Compare the overall mean from this model with the common-effect model. Oh, the overall mean of the random-effects model is actually bigger than that of the fixed-effect model. OK, that sometimes happens (we will find out that this probably is an over-estimation later). We expect 95% CI is wider (i.e. more realistic) in this random-effects model as this model has a better assumption than the common-effect model.

The output from the random-effects model has more things than the common-effect model. We have `tau^2`

(\(\tau^2\)) and `I^2`

(\(I^2\)), two very common measures of heterogeneity (note that `H^2`

, or \(H^2\) is a transformation of \(I^2\)).

Heterogeneity is variation in effect sizes, which is not accounted by the sampling error variance.

In other words, real variation in the data. I think \(I^2\) is a quite important index as it can tell the percentage of real variation in your meta-analytic data. It can be given by (which you saw within the figure of the random-effects model above):

\[\begin{equation} I^2=\frac{\tau^2}{(\tau^2+\bar{v})}, \end{equation}\]

where \(\bar{v}\) is a representative value of \(v_i\) (or think \(\bar{v}\) as the average of \(v_i\) although it is not quite it). Note that the denominator is the whole variance which exists in the data. The benchmark values for \(I^2\) are 25, 50 and 75% for low, moderate and high heterogeneity, respectively (Higgins *et al.* 2003).

Our \(I^2\) value is 88.9% so very high and this value is, as you expect, statistically significant when tested with the \(Q\) value (which follows a \(\chi^2\) distribution defined by the df value, in this case \(df = 101\)).

We recently did a meta-analysis of meta-analyses (a secondary meta-analysis) looking at what is the average value of \(I^2\) in the field of ecology and evolution (Senior *et al.* 2016). The average value was 92%! So this indicates that we should really be fitting the random-effects model rather than the common-effect model because the latter assumes heterogeneity to be zero or \(\tau^2=0\) and \(I^2 = 0\). Or is it really? We find this out later.

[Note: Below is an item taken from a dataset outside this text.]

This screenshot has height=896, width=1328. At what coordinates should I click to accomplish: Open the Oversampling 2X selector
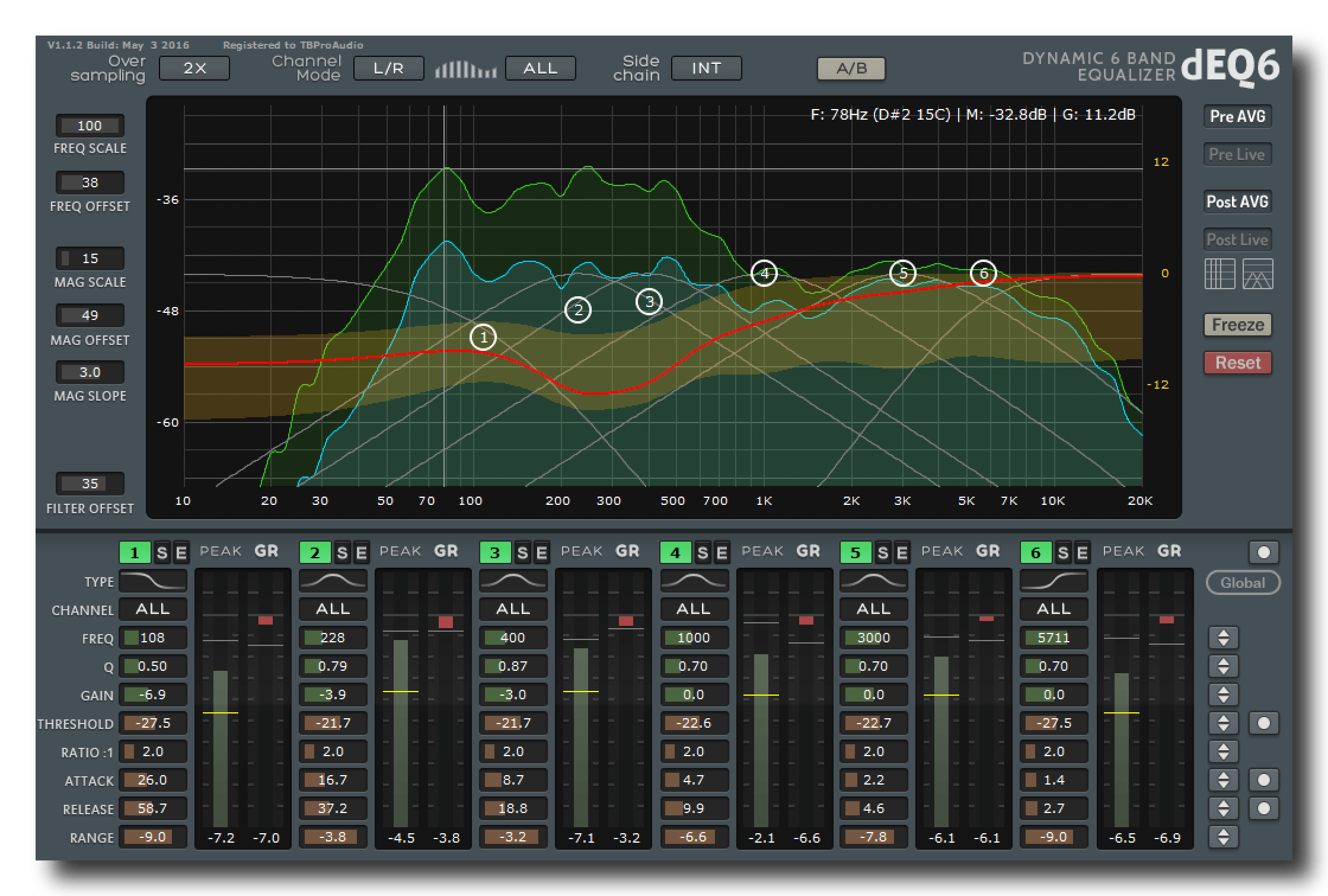(x=194, y=69)
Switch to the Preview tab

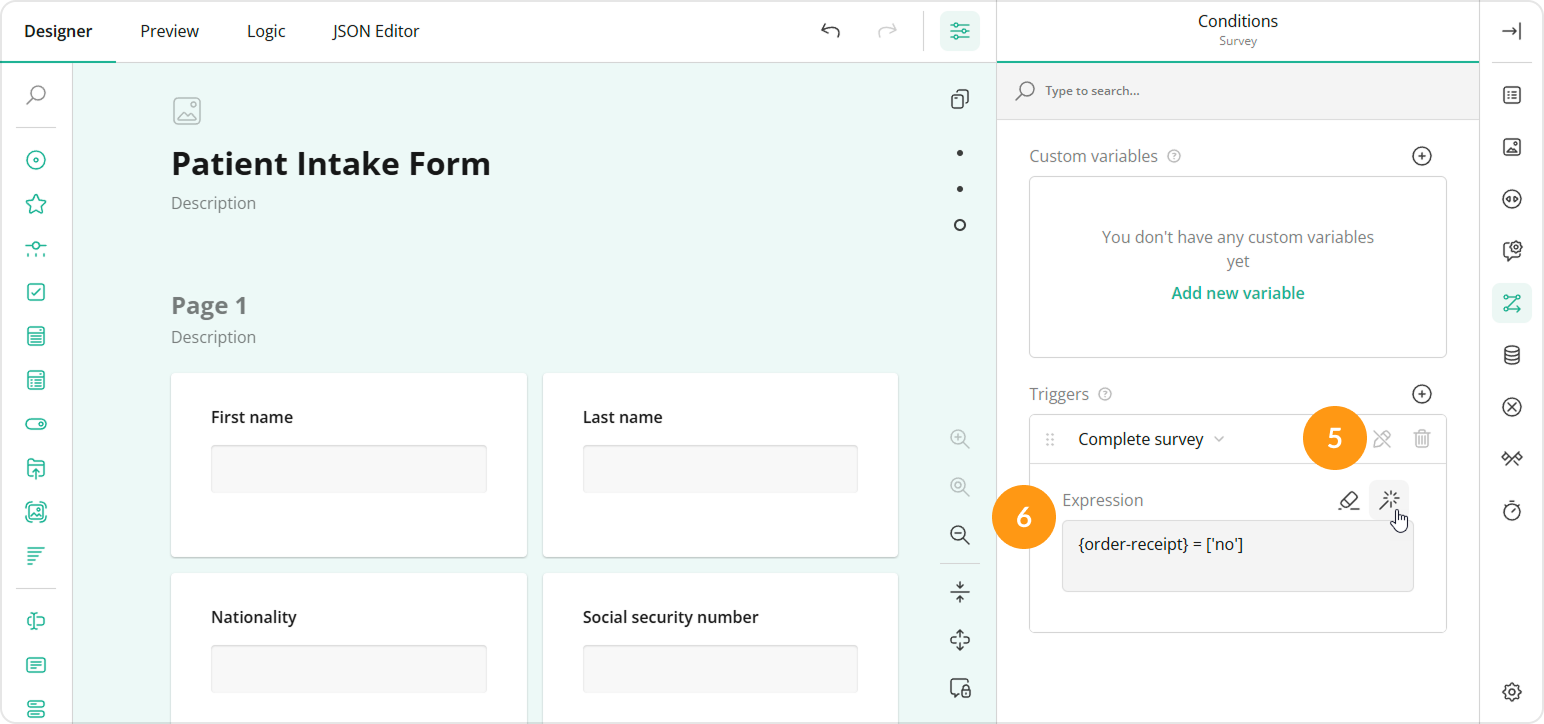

The existence of heterogeneity sets a scene for meta-regression. This means that we now put predictors (‘moderators’ in the meta-analytic terminology) into our model to explain heterogeneity (equivalent to normal regression models).

Fitting meta-regression is pretty straightforward too. In this example, let’s fit three moderators that were collected by the authors: 1) `time`

(how long the experiment was), 2) `method`

(different ways of increasing CO\(_2\)), and 3) `fungroup`

(functional group, i.e., angiosperm, gymnosperm or N\(_2\) fixer).

We use `rma`

again, but now have a model statement.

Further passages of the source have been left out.